— Begin Stored data —
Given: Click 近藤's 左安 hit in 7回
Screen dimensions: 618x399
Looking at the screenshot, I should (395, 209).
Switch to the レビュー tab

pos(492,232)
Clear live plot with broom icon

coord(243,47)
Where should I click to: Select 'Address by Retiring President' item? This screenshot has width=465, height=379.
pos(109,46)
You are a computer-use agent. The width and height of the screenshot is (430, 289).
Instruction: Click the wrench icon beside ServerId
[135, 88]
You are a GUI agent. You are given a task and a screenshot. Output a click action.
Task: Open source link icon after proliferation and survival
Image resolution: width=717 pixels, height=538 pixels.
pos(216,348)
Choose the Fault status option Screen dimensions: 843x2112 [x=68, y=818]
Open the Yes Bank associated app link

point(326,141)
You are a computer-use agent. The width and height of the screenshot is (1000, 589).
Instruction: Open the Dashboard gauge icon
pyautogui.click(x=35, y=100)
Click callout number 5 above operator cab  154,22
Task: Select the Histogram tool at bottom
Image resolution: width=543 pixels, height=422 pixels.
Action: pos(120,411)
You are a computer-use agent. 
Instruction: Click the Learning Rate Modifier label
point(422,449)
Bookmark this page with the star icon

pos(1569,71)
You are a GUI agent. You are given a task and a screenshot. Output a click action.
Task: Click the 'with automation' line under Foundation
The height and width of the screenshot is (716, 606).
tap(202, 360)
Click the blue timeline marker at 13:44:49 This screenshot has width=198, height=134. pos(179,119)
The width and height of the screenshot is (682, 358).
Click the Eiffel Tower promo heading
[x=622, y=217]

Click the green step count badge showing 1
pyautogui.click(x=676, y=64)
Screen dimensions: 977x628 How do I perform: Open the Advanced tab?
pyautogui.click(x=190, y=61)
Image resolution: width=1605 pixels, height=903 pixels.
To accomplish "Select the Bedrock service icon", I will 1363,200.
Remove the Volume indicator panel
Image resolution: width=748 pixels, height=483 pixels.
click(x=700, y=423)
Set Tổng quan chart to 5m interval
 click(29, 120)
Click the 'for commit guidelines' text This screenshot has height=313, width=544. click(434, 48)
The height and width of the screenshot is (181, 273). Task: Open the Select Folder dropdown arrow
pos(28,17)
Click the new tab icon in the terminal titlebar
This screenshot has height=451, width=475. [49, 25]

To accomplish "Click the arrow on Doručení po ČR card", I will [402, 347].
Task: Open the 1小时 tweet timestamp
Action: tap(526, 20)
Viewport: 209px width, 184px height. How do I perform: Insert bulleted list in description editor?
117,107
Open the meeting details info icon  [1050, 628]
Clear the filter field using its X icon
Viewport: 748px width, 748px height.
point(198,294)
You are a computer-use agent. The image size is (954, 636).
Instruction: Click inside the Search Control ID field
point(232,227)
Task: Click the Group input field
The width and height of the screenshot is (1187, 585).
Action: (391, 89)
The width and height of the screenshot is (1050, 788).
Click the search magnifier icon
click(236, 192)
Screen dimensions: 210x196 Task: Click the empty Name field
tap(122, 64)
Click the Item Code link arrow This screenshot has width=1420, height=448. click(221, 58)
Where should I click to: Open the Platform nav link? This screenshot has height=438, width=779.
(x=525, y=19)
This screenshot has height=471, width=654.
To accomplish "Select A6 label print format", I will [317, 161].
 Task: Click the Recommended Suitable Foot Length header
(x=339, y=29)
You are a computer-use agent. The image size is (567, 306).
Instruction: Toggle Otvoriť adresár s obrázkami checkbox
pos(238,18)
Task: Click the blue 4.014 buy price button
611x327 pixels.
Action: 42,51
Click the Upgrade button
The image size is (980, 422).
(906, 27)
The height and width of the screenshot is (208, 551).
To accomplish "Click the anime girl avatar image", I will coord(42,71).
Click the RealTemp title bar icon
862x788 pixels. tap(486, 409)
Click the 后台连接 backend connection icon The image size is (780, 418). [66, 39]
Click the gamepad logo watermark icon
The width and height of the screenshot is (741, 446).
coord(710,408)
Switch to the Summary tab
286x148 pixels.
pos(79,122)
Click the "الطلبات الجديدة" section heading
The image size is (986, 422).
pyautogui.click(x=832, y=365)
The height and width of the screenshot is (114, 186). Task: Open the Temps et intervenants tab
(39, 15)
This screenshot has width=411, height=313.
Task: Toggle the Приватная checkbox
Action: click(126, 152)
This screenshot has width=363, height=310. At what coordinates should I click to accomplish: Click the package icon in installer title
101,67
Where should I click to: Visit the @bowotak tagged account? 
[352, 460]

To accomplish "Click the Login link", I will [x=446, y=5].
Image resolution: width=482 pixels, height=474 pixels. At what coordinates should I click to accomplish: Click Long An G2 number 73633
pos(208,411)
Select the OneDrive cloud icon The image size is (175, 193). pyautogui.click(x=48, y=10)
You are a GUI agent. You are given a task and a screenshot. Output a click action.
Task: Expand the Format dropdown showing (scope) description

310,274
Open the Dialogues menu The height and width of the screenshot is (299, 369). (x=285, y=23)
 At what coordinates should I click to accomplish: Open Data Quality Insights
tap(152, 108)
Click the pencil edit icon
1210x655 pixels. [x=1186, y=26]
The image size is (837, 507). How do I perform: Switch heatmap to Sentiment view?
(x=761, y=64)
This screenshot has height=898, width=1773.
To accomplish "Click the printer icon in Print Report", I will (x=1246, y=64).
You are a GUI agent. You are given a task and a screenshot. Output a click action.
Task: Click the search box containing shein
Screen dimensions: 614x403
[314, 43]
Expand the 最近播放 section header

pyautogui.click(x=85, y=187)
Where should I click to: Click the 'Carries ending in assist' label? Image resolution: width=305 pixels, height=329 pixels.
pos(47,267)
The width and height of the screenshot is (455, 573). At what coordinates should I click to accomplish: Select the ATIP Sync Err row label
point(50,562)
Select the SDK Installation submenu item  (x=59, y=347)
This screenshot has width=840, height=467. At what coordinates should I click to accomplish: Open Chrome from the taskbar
— End Stored data —
→ **Exercise objective**:
State how many lines in the items above contain the string "header", with case counting, and give only the number.

→ **Result for this task**:
2